§ **Data for review**:
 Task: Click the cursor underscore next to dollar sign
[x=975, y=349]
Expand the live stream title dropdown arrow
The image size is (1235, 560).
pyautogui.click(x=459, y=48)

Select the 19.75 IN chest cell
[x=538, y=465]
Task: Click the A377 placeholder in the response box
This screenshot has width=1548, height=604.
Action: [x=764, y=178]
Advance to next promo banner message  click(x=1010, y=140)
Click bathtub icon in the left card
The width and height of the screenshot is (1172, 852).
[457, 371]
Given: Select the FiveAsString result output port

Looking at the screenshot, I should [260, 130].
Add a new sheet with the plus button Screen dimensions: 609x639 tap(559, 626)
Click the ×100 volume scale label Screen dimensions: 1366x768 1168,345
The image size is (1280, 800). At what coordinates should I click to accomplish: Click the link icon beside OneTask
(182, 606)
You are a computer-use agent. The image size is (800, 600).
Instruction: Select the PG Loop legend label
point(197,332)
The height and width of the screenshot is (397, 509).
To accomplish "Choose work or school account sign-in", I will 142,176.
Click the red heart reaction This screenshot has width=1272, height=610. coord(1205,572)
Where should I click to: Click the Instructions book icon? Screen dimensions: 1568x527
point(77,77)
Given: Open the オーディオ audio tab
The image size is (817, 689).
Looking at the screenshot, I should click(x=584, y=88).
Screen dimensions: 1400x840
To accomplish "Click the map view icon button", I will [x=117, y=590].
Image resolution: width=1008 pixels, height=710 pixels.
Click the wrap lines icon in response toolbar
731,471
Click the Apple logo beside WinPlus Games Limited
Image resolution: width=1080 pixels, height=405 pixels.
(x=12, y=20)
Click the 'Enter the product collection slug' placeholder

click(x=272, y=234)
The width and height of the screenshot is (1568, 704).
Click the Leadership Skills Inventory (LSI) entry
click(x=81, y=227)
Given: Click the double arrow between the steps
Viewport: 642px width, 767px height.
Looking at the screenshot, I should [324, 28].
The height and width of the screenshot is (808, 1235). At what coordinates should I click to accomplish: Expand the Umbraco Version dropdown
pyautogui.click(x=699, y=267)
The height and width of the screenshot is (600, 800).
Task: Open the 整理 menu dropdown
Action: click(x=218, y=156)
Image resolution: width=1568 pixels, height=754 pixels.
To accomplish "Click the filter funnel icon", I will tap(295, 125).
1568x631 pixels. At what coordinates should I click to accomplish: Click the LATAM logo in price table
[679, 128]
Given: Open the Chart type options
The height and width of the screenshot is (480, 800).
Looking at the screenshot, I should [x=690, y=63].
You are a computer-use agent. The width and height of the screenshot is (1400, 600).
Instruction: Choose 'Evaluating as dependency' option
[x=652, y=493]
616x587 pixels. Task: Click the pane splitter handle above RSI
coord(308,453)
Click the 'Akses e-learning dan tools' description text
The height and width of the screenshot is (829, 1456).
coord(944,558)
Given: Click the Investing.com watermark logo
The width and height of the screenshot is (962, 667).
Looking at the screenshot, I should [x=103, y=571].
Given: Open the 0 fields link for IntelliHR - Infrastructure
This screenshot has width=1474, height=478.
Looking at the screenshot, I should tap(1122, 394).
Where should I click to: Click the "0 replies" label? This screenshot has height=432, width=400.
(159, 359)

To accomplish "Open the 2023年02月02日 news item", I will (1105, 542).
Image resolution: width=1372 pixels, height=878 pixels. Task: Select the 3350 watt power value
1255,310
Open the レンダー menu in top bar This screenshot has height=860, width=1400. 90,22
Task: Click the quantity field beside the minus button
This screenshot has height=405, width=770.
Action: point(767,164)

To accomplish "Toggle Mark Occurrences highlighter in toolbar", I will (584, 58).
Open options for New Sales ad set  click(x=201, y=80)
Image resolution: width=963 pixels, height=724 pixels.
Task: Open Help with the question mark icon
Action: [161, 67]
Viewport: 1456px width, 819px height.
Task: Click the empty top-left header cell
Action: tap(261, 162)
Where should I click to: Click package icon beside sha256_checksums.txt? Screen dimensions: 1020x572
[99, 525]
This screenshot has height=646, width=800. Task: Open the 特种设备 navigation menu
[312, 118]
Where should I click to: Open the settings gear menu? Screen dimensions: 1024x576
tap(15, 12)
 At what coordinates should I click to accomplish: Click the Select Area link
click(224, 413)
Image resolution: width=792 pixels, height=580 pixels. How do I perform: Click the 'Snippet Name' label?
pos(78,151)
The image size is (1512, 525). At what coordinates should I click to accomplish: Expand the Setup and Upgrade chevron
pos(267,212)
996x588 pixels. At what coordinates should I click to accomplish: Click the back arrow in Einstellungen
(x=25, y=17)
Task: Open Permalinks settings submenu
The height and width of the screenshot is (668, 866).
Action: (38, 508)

§ **Work task**: Note each line above that contains "will" and copy it out.

§ **Finished task**:
To accomplish "Choose work or school account sign-in", I will 142,176.
To accomplish "Click the map view icon button", I will [x=117, y=590].
To accomplish "Click the filter funnel icon", I will tap(295, 125).
To accomplish "Open the 2023年02月02日 news item", I will (1105, 542).
To accomplish "Toggle Mark Occurrences highlighter in toolbar", I will (584, 58).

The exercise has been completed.